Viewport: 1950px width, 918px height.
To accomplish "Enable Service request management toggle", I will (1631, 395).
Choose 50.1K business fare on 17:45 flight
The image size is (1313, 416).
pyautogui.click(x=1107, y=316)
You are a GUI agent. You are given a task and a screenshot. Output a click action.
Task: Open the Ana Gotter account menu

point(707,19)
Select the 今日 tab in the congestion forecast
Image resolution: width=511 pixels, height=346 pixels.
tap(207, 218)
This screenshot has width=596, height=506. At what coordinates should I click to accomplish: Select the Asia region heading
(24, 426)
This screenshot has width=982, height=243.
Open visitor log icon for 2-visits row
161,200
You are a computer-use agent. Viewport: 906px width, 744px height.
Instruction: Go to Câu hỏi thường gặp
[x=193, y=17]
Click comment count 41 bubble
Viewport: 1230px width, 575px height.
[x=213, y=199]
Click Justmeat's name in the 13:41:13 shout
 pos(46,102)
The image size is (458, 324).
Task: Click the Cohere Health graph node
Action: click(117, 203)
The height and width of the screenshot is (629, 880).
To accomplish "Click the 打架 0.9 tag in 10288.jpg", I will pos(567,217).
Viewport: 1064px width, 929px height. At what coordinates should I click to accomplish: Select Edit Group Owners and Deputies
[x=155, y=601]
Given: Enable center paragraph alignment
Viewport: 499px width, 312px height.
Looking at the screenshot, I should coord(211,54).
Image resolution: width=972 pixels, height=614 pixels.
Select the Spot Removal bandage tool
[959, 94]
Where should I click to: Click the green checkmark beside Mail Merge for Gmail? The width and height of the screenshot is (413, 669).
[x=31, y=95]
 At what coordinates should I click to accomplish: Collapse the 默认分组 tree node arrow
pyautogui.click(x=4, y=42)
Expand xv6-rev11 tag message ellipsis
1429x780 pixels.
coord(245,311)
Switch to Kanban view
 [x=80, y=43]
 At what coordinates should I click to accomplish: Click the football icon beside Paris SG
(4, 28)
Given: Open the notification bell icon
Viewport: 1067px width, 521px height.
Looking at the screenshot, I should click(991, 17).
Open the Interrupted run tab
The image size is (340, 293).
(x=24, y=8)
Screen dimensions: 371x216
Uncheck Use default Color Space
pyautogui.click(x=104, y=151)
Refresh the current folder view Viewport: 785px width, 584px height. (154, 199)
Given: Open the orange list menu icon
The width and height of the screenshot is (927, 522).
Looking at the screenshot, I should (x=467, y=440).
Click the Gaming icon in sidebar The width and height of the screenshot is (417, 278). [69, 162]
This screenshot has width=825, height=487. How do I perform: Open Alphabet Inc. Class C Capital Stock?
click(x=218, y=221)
━━━━━━━━━━━━━━━━━━━━━━━━━━━━━━
Give the data as a Markdown table with the columns Row and Line, beginning with the line that contains "The height and" and continuing through the line that contains "pyautogui.click(x=4, y=42)". Number the rows in order and skip any blank lines.

| Row | Line |
|---|---|
| 1 | The height and width of the screenshot is (629, 880). |
| 2 | To accomplish "Click the 打架 0.9 tag in 10288.jpg", I will pos(567,217). |
| 3 | Viewport: 1064px width, 929px height. At what coordinates should I click to accomplish: Select Edit Group Owners and Deputies |
| 4 | [x=155, y=601] |
| 5 | Given: Enable center paragraph alignment |
| 6 | Viewport: 499px width, 312px height. |
| 7 | Looking at the screenshot, I should coord(211,54). |
| 8 | Image resolution: width=972 pixels, height=614 pixels. |
| 9 | Select the Spot Removal bandage tool |
| 10 | [959, 94] |
| 11 | Where should I click to: Click the green checkmark beside Mail Merge for Gmail? The width and height of the screenshot is (413, 669). |
| 12 | [x=31, y=95] |
| 13 |  At what coordinates should I click to accomplish: Collapse the 默认分组 tree node arrow |
| 14 | pyautogui.click(x=4, y=42) |